Re: netif.h clarifications

xen-devel.lists.xenproject.org archive mirror
 help / color / mirror / Atom feed

From: Paul Durrant <Paul.Durrant@citrix.com>
To: Roger Pau Monne <roger.pau@citrix.com>,
	"xen-devel@lists.xenproject.org" <xen-devel@lists.xenproject.org>
Cc: Wei Liu <wei.liu2@citrix.com>, David Vrabel <david.vrabel@citrix.com>
Subject: Re: netif.h clarifications
Date: Fri, 20 May 2016 09:09:43 +0000	[thread overview]
Message-ID: <3d18e0cafe0648bfa8f8cbd1673e1031@AMSPEX02CL03.citrite.net> (raw)
In-Reply-To: <20160519162750.qfdns6uzhcg5v3ts@mac>

> -----Original Message-----
> From: Roger Pau Monné [mailto:roger.pau@citrix.com]
> Sent: 19 May 2016 17:28
> To: xen-devel@lists.xenproject.org
> Cc: Wei Liu; David Vrabel; Paul Durrant
> Subject: netif.h clarifications
> 
> Hello,
> 
> While trying to solve a FreeBSD netfront bug [0] I came across a couple
> of netif.h dark spots that I think should be documented in the netif.h
> header.

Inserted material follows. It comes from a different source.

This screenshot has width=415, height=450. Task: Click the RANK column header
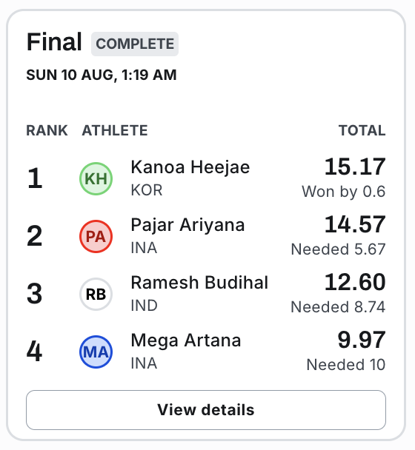47,130
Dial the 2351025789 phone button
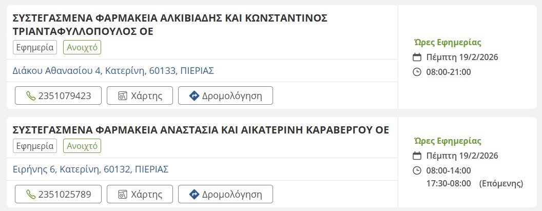This screenshot has height=211, width=542. 58,195
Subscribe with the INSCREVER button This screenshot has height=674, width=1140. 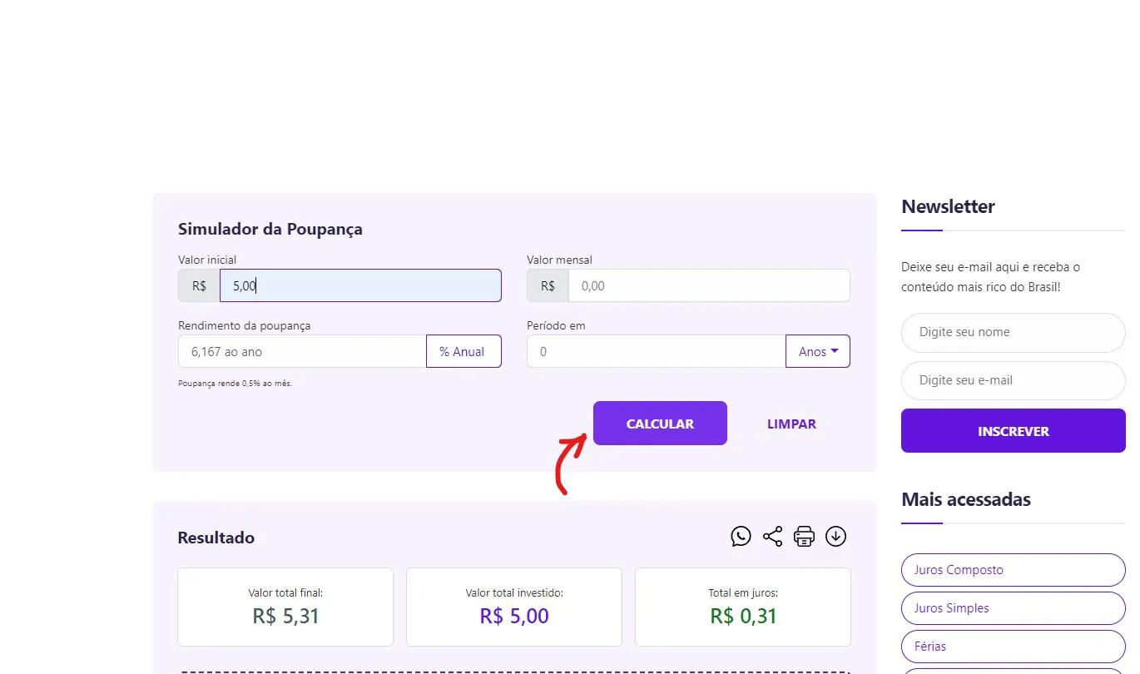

I'm willing to make those changes, but I want to make sure my
> understanding is right.
> 
> Regarding checksum offloading, I had a hard time figuring out what the
> different flags actually mean:
> 
> /* Packet data has been validated against protocol checksum. */
> #define _NETRXF_data_validated (0)
> #define  NETRXF_data_validated (1U<<_NETRXF_data_validated)
> 
> /* Protocol checksum field is blank in the packet (hardware offload)? */
> #define _NETRXF_csum_blank     (1)
> #define  NETRXF_csum_blank     (1U<<_NETRXF_csum_blank)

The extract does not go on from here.